Renee Kiff

Hope you had a happy Valentine’s Day! I’m sure you had a chocolate cake in the shape of a heart on the sideboard waiting to be enjoyed; a warming fire, definitely in the fireplace, if you are allowed one of those in your neighborhood; and your orchard spray tools have been rinsed three times and put away.
This was the third (and last) treatment for the year for the control of peach leaf curl, aka nectarine curl. Most probably, if you haven’t sprayed a copper based product on these stone fruit trees, you will have a doozy of a crop of peach leaf curl, what with all the rain. On the other hand, because it has been so cold, perhaps the fungus among us will catch pneumonia and die. (Don’t bet the farm on that happening.)
It is important to apply this third treatment “in late dormancy, but not later than two weeks before the first bloom. In very wet years … peach leaf curl fungus produces enormous amounts of inoculum and two applications may be necessary, one in late fall, the other in late winter. To be effective, the final, or only, peach leaf curl control treatment must be accomplished before bud scales open.” – U. C. Agriculture and Natural Resources Publication No. 3331
It is from this reference to fall, winter and early spring that peach growers have learned the general rule to spray at Thanksgiving, Christmas and Valentine’s Day. To ignore these treatments is to force your tree to replace diseased leaves time after time, weakening overall health of the tree, possibly causing its early death. No pies, only sighs.

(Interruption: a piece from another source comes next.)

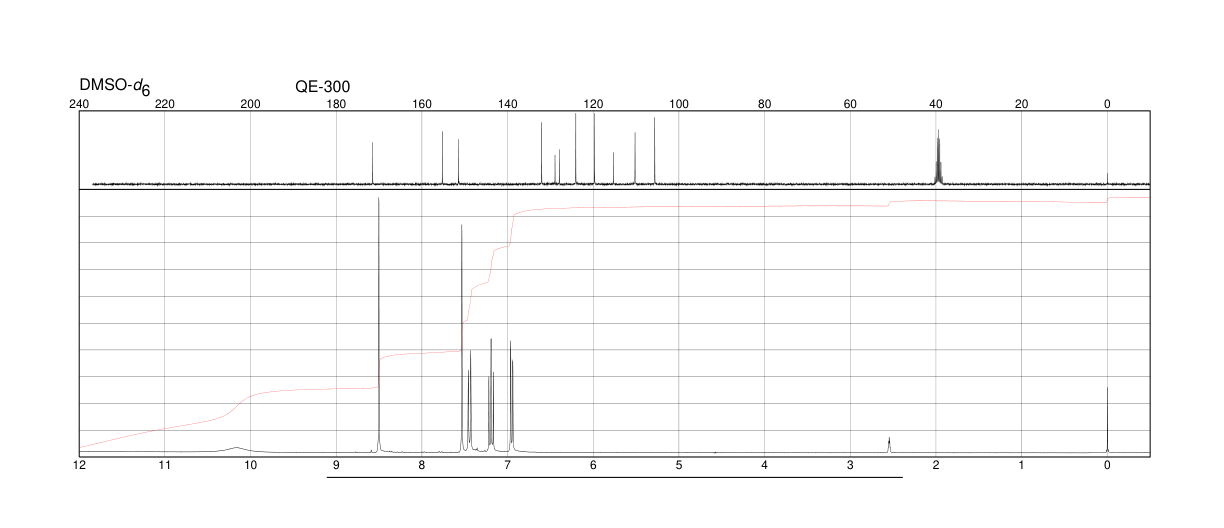The width and height of the screenshot is (1224, 528).
Task: Select the TMS reference peak at 0 ppm
Action: (1107, 419)
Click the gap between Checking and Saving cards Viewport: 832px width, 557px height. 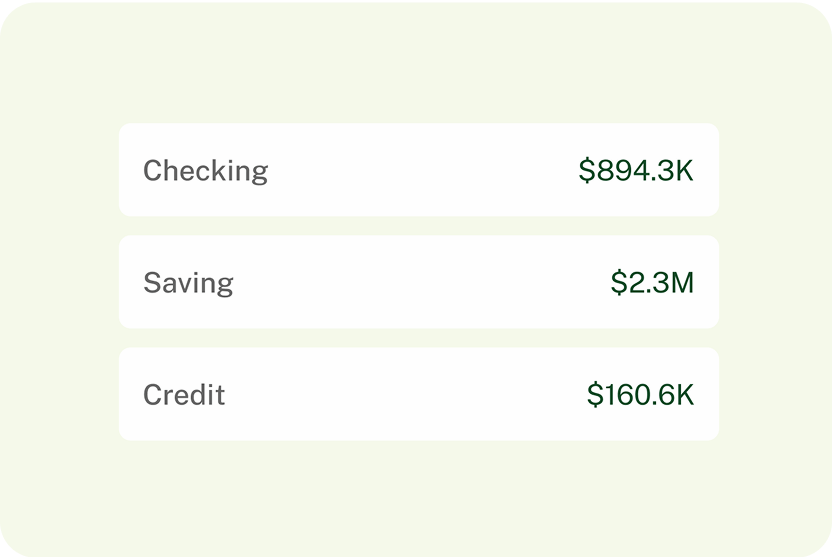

Being a work freak, lends to wondering if I really understand what that word, “inoculum,” means. A real, book dictionary defines it as “the material which introduces a pathogen into a suitable situation for growth.” This leads, of course to the dictionary’s meaning of “pathogen, a causative agent of disease.” There. We are now ready for med school, or, at least an armed tree caregiver.
These remaining weeks of winter offer time to prune the same trees that require spraying. In a perfect world pruning has brought down the tree’s height and thinned its many branches so that it is easier and safer to dormant spray. Alas, perfection is usually not this side of eternity so prune away no matter. With the rain, be sure to take greater care setting your ladder.
My friend Denis commented, “my ladder disappeared one foot further into the dirt when I stepped on it and nearly made me fall.” Over the many years of working from ladders, and I will only use orchard ladders on earth – cement is a very different matter, there are a number of rules.
Always set the single pole directly in front of the weight you will be adding to the ladder – never favoring a side angle. Step up to the first or second rung and shove as hard as you can against that front pole, forcing it to push farther into the soil. If it isn’t jammed onto firm ground, don’t climb until the ground can support you
Always know what step you are on, particularly as you descend. Don’t guess that you have reached the bottom rung. Look first, then step down.
If you are right-handed and you must prune a particularly out-of-reach branch or collect a perfect peach before it falls, wrap your left foot around the left side of the ladder to counterbalance your right side outreach. This may sound foolhardy but it has never failed to keep me safely on the ladder. Southpaws, right foot wrap.
Always, stay at a height in which you are comfortable.
And now, about that cake for Valentine’s Day. You need a recipe for two layers.
Pour batter into two 8-inch cake pans. One must be square while the other is round.
When layers have cooled, cut the round one in half. Set the square one on point and place the half rounds against the angled upper sides of the square, forming a perfect heart shape. Use a fluffy frosting to cover the sides and top. Decorate with small candy hearts. This makes quite a large cake so you might have to arrange it on a couple of layers of strong cardboard, taped together, and then covered with foil.
The good news is that all of this can be accomplished from firm ground, out of the rain, without a ladder.